** WORK TO COMPLETE **
Pictures excluded, please transcribe exactly the lines from the one with "Where should I" through the end of the records below, and nothing more.

** DATASET EXCERPTS **
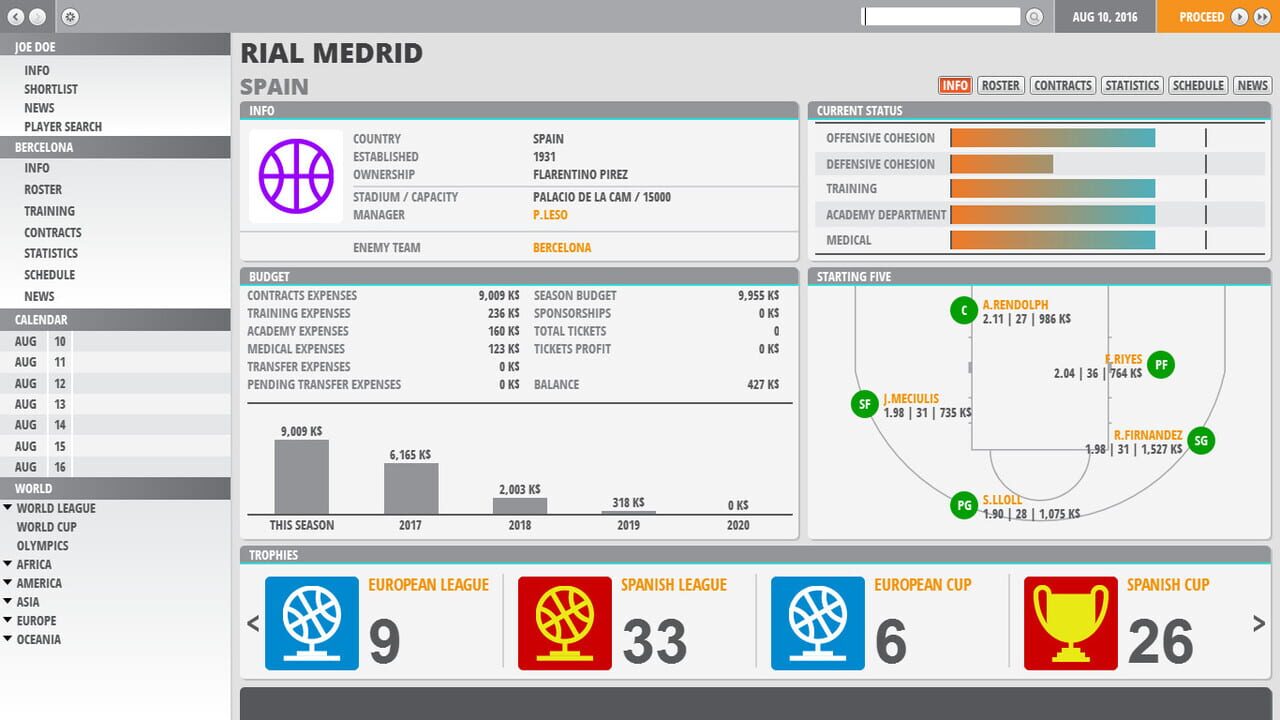This screenshot has width=1280, height=720.
Task: Open manager P.LESO's profile
Action: (x=549, y=214)
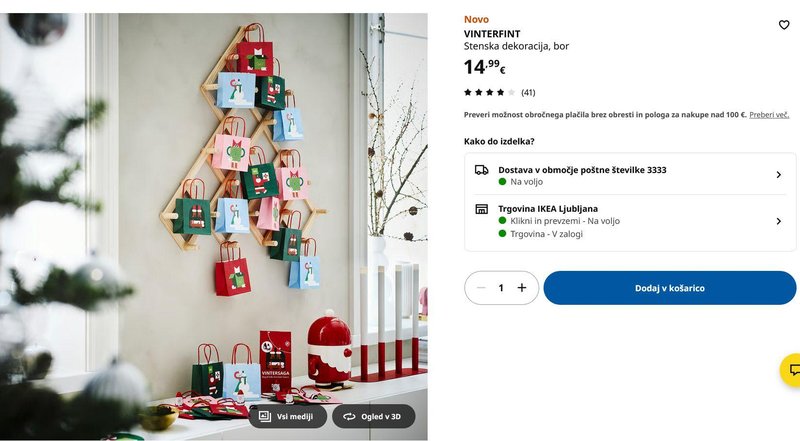The height and width of the screenshot is (441, 800).
Task: Open 'Preberi več' link about installment payment
Action: pyautogui.click(x=769, y=115)
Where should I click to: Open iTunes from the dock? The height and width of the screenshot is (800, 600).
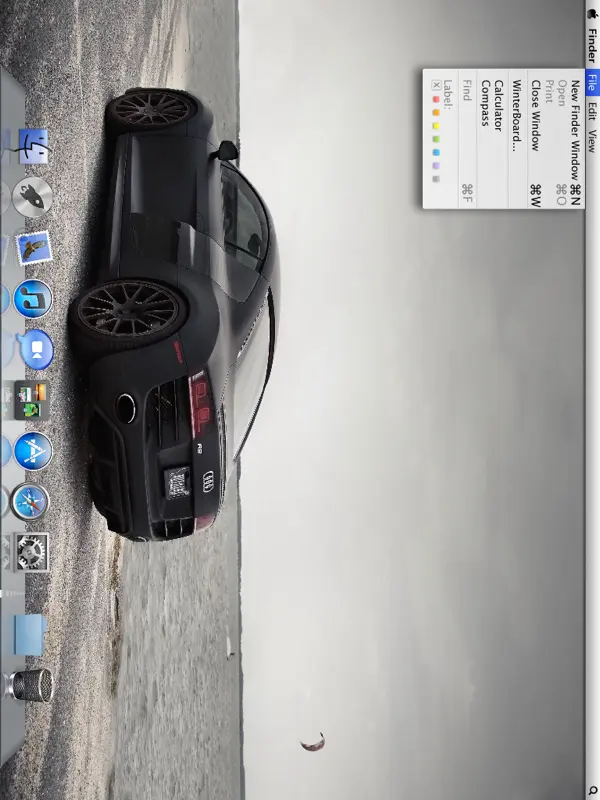pyautogui.click(x=33, y=298)
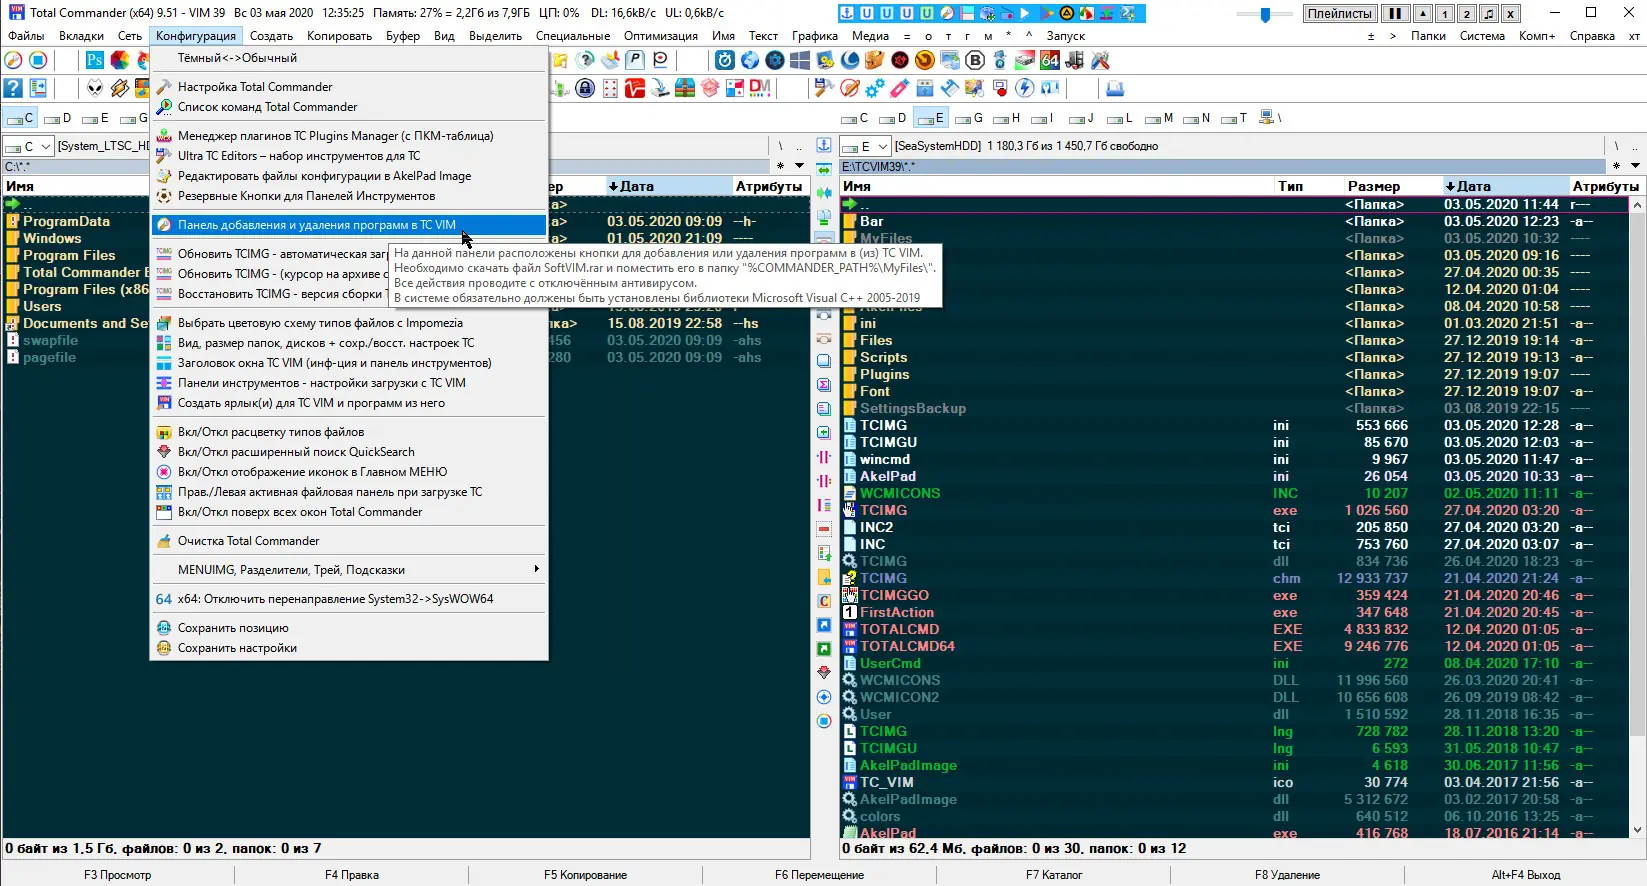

** RESULT FOR THIS TASK **
Where should I click to: Open iTunes from the dock? The height and width of the screenshot is (800, 600).
pyautogui.click(x=33, y=298)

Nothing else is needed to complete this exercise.